#### EXERCISE:
Please copy exactly the line containing "How do I perform: Show" and every line after it, through the last line of the records below, leaving out all pictures.

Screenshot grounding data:
★ ★ ★ ★
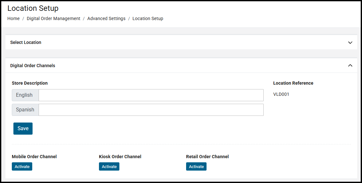
Task: Navigate to Advanced Settings breadcrumb
Action: pyautogui.click(x=106, y=18)
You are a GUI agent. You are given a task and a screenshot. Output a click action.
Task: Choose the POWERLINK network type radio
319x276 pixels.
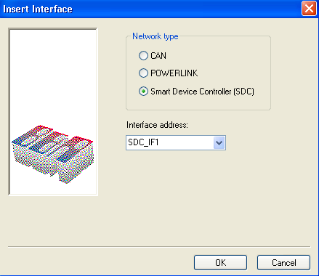pos(143,73)
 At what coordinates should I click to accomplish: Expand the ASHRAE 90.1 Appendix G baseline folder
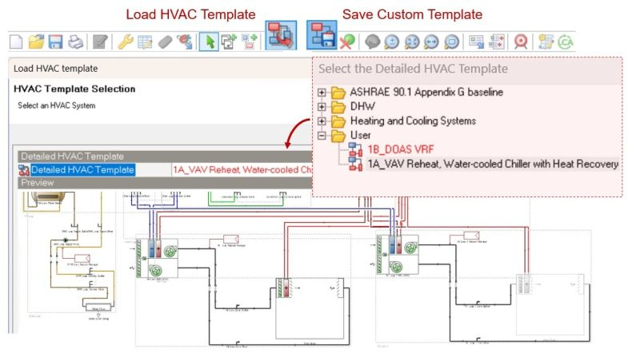coord(322,92)
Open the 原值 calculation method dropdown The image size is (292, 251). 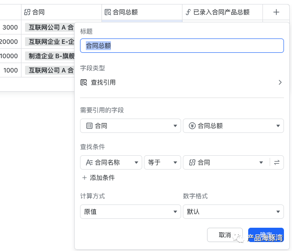(x=131, y=212)
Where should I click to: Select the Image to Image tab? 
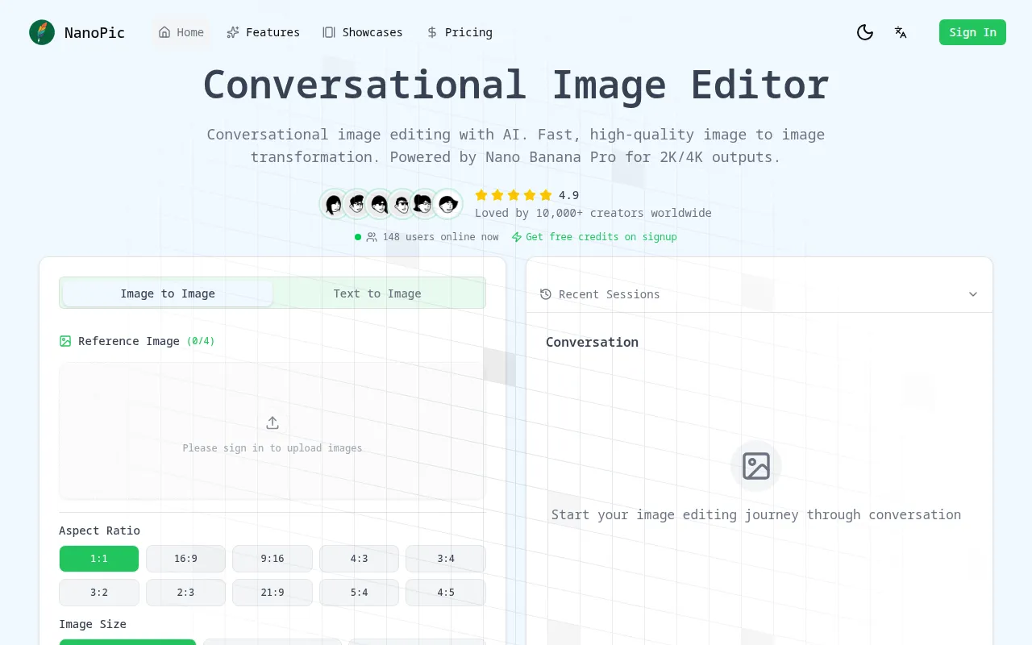point(168,293)
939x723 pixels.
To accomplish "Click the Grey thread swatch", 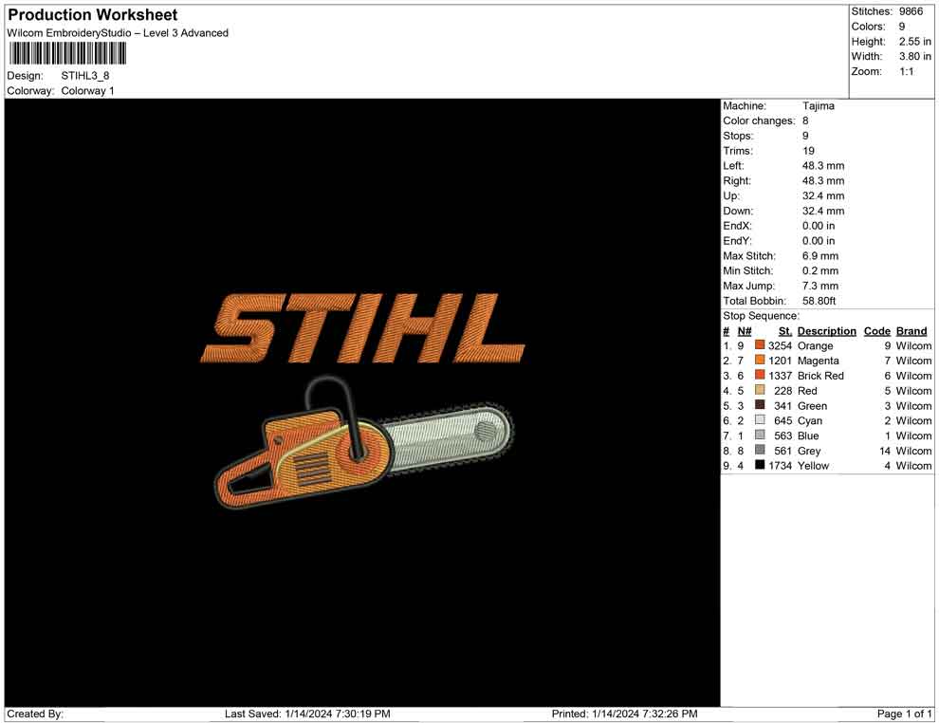I will 760,451.
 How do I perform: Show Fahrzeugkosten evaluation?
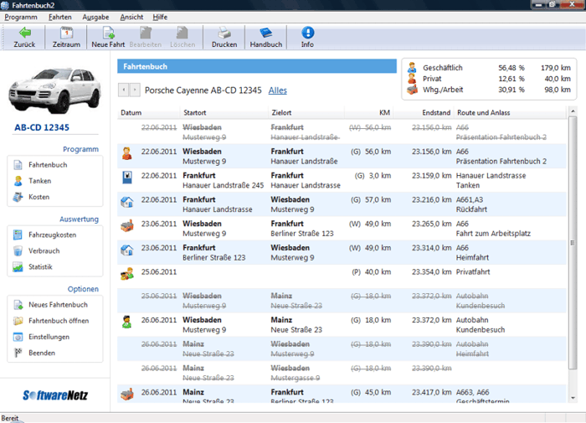click(52, 235)
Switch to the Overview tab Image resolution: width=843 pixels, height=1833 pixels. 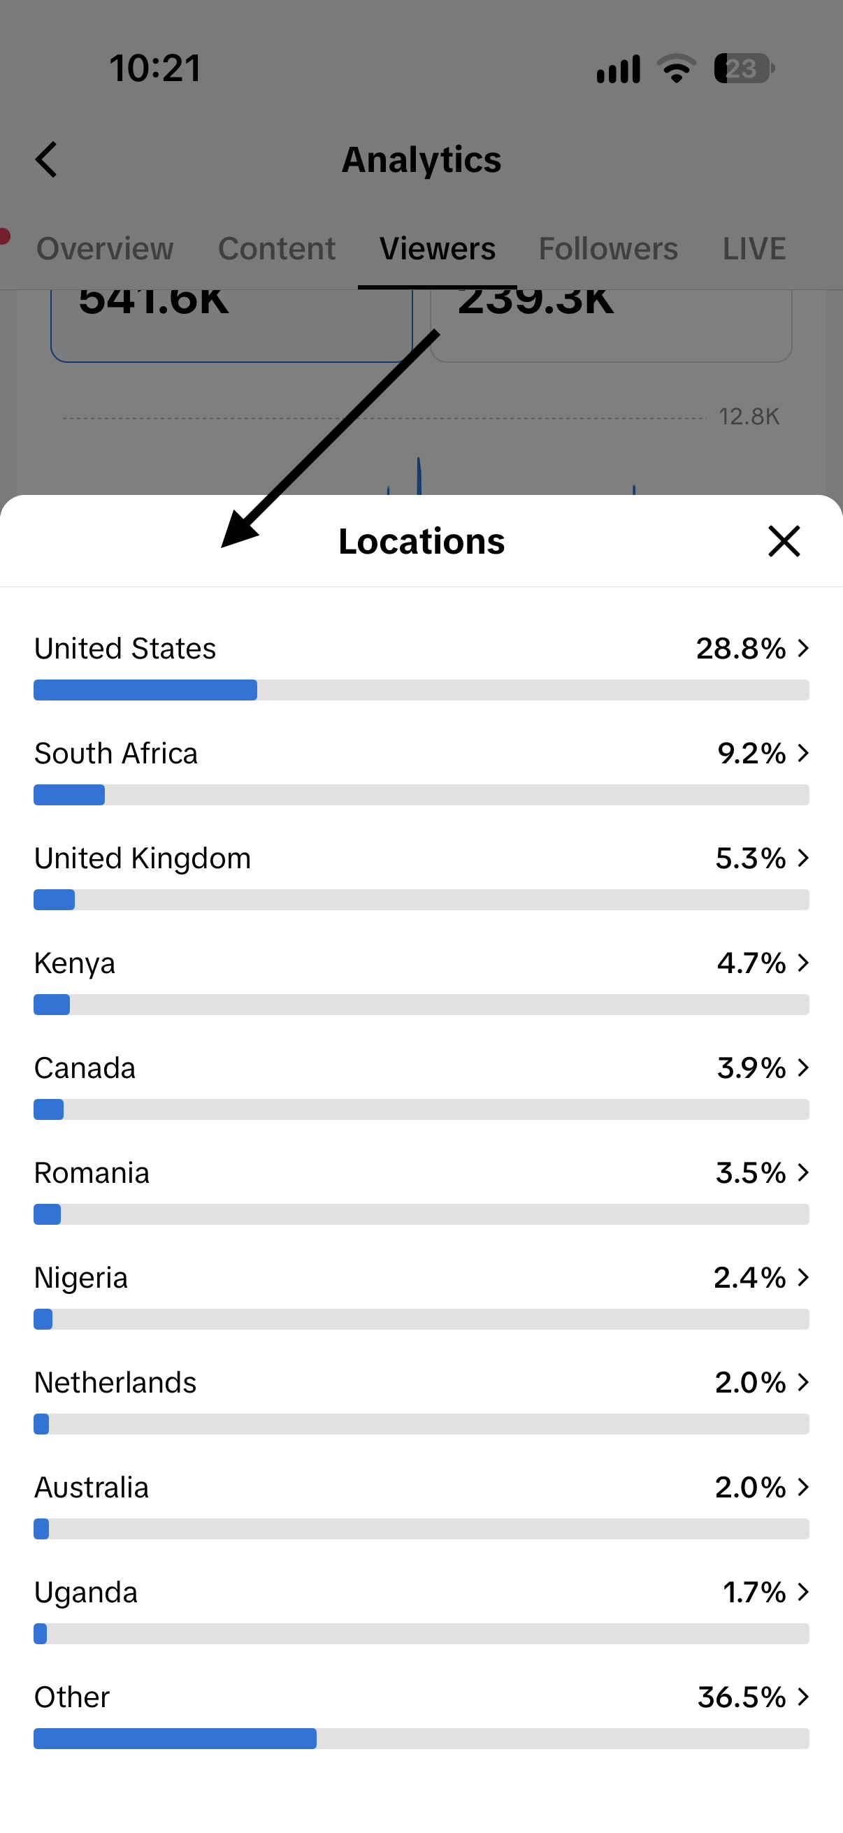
★ ★ ★ ★
#### SOLUTION BELOW:
 How do I perform: Show Fahrzeugkosten evaluation?
click(52, 235)
Switch to the Overview tab Image resolution: width=843 pixels, height=1833 pixels. 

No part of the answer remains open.